Deploy systemd units in your Nomad cluster
Back in 2014 before Kubernetes even existed, CoreOs
included a simple cluster-scheduler called
Fleet
. With Fleet you could aggregate your
individual machines into a pool of resources and deploy systemd unit files to
them. You could choose to either run your units globally on all machines at the
same time or limit them to a set of hosts. The idea behind it was to treat your
machines as if they would share an init system.
In 2018 Fleet was removed from CoreOs in favor of Kubernetes and is since then
no longer maintained. Nevertheless the idea of being able to define a systemd
unit and deploy it on a set of machines still seems like it could be useful. So
after some tinkering I came up with a way to do exactly that using Nomad
and
my systemd-nspawn
driver.
I am going to show you how to deploy a simple systemd unit for Consul running inside a vanilla Debian image into your Nomad cluster.
The unit file
Using the
template
stanza
inside a Nomad job file, we will render a systemd unit for Consul in the local
task directory.
template {
data = <<EOH
[Unit]
Description="HashiCorp Consul - A service mesh solution"
Documentation=https://www.consul.io/
Requires=network-online.target
After=network-online.target
[Service]
ExecStart=[[ env "NOMAD_TASK_DIR" ]]/consul/consul agent -dev -bind '{{ GetInterfaceIP "host0" }}' -client '{{ GetInterfaceIP "host0" }}'
ExecReload=/bin/kill --signal HUP $MAINPID
KillMode=process
KillSignal=SIGTERM
Restart=on-failure
LimitNOFILE=65536
[Install]
WantedBy=multi-user.target
EOH
destination = "local/systemd/consul.service"
left_delimiter = "[["
right_delimiter = "]]"
}
The above generates a simple unit file which runs Consul in dev mode into the
local/systemd
directory inside the started task.
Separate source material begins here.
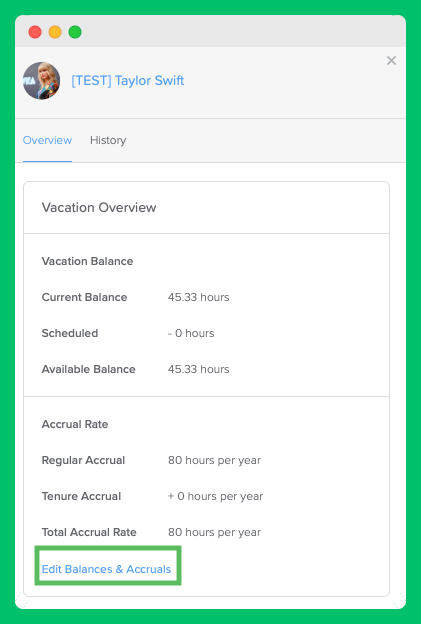Select the Overview tab
Viewport: 421px width, 624px height.
coord(47,140)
Consul is instructed to bind
it’s addresses to the host0
interface which is available inside a
systemd-nspawn container running with private networking enabled. To not
interfere with the command line arguments of Consul, we tell Nomad to use [[
and ]]
to delimit templating commands instead of the usual {{
and }}
.
To download the Consul binary, we make use of the
artifact
stanza.
artifact {
source = "https://releases.hashicorp.com/consul/1.9.0/consul_1.9.0_linux_amd64.zip"
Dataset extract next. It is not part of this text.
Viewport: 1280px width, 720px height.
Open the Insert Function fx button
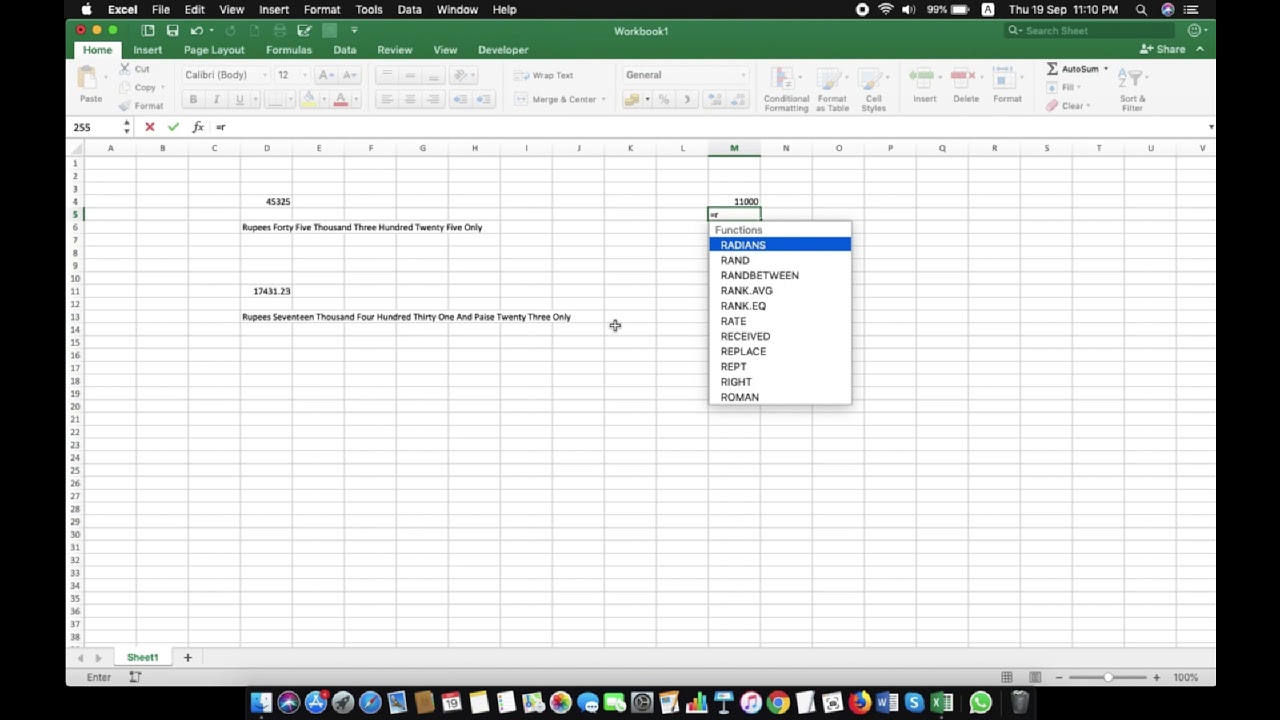[198, 127]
destination = "local/consul"
}
With this unit file rendered, and the necessary binary downloaded, we need a way
to enable it on startup. Also we need to figure out how to make systemd load a
custom unit file from the local task directory instead of /etc/systemd/system
Enabling the unit
The usual way to enable a systemd unit is to run systemctl enable <unit name>
.
It will create a symbolic link inside the
/etc/systemd/system/multi-user.target.wants
pointing to your unit file.
Another way to enable a unit file without running a command, is to create a drop-in file for the
multi-user
target. In this file you need to define a Wants
section which contains your
unit name. This ensures that your unit is started before the
multi-user.target
, the same way as using systemctl enable
does.
Using another template
stanza in our job file, we can use the second method to
enable the unit file we rendered to the local task directory.
template {
data = <<EOH
[Unit]
Wants=consul.service
EOH
destination = "local/systemd/multi-user.target.d/wants.conf"
}
Loading systemd units from a different path
Systemd includes a nice little feature with allows you to specify additional
paths from where unit files are loaded on startup. All you need to do, is to
set the environment variable SYSTEMD_UNIT_PATH
to the directory containing
your files. If it ends with a :
, the usual load paths will be appended to the
content of the variable. This is similar to how you set the PATH
variable
inside your shell.
To set this, we simply need to make sure our systemd-container is started in
boot
mode. Then all environment variables we pass to it, will be available to
systemd on startup. Using boot
mode is the default behavior of the
systemd-nspawn task driver so we only need to define the image we want to use
and the mentioned environment variable.
config {
image = "consul"
image_download {
url = "https://cloud.debian.org/images/cloud/buster/20201214-484/debian-10-generic-amd64-20201214-484.qcow2"
force = true
type = "raw"
}
environment = {
SYSTEMD_UNIT_PATH = "${NOMAD_TASK_DIR}/systemd:"
}
}
The complete job
With all of the above in place, the complete job file now looks like this
job "consul" {
datacenters = ["dc1"]
type = "service"
group "linux" {
count = 1
task "consul" {
driver = "nspawn"
config {
image = "consul"
image_download {
url = "https://cloud.debian.org/images/cloud/buster/20201214-484/debian-10-generic-amd64-20201214-484.qcow2"
force = true
type = "raw"
}
environment = {
SYSTEMD_UNIT_PATH = "${NOMAD_TASK_DIR}/systemd:"
}
}
artifact {
source = "https://releases.hashicorp.com/consul/1.9.0/consul_1.9.0_linux_amd64.zip"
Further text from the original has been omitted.